((
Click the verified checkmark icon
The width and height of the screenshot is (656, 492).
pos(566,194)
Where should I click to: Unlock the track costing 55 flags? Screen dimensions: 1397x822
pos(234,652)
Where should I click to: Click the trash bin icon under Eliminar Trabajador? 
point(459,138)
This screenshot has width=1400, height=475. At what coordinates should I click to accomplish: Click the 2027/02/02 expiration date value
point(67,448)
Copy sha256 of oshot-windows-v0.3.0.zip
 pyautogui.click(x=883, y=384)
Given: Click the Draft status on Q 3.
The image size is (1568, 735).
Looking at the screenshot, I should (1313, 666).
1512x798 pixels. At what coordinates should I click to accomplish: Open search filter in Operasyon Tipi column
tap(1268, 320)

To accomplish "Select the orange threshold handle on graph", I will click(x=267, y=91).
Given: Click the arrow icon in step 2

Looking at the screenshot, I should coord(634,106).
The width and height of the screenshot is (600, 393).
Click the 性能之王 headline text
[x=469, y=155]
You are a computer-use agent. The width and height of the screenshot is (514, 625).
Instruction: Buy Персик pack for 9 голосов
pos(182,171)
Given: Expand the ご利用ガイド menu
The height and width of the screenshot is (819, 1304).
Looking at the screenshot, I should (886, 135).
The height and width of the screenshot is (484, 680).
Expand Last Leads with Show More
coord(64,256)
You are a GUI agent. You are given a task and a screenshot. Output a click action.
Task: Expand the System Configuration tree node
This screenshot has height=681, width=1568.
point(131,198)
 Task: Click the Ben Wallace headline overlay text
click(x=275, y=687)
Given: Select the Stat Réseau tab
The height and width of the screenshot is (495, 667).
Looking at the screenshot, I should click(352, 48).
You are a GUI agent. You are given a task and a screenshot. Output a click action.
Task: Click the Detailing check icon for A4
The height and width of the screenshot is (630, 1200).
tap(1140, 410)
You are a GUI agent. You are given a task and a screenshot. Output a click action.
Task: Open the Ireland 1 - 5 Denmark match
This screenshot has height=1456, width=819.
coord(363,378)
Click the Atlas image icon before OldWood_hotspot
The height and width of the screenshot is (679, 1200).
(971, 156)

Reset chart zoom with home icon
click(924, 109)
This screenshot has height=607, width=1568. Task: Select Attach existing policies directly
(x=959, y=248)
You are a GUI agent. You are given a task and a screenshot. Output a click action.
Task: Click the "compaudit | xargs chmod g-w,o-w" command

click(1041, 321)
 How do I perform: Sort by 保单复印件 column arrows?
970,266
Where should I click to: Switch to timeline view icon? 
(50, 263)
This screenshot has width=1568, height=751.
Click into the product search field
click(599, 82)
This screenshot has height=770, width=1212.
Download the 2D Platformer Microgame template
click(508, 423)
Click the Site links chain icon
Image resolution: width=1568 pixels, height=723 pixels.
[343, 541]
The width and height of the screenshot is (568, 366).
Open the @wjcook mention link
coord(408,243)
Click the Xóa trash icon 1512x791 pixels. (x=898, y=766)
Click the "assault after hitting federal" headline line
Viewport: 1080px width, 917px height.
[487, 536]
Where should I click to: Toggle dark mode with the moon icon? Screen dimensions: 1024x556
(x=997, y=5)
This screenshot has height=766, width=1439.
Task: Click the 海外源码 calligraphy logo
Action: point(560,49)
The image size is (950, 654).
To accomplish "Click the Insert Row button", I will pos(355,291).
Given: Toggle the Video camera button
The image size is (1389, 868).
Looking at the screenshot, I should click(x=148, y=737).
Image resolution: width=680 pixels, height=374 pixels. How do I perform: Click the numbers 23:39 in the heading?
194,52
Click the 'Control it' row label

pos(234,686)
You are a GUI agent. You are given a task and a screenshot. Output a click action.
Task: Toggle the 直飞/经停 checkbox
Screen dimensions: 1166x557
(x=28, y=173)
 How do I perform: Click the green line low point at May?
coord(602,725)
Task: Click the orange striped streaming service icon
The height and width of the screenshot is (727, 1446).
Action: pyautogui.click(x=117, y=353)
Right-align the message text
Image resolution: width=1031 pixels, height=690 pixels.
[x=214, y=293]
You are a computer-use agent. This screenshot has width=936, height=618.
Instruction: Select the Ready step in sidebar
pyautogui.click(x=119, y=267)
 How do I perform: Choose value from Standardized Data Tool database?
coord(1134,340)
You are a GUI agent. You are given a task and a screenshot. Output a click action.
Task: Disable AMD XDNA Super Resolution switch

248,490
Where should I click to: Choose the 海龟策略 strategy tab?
))
--- PROBLEM DESCRIPTION ---
Lines with the string "will": pick each one out of the material and return it.

--- THE ANSWER ---
To accomplish "Select the orange threshold handle on graph", I will click(x=267, y=91).
To accomplish "Click the Insert Row button", I will pos(355,291).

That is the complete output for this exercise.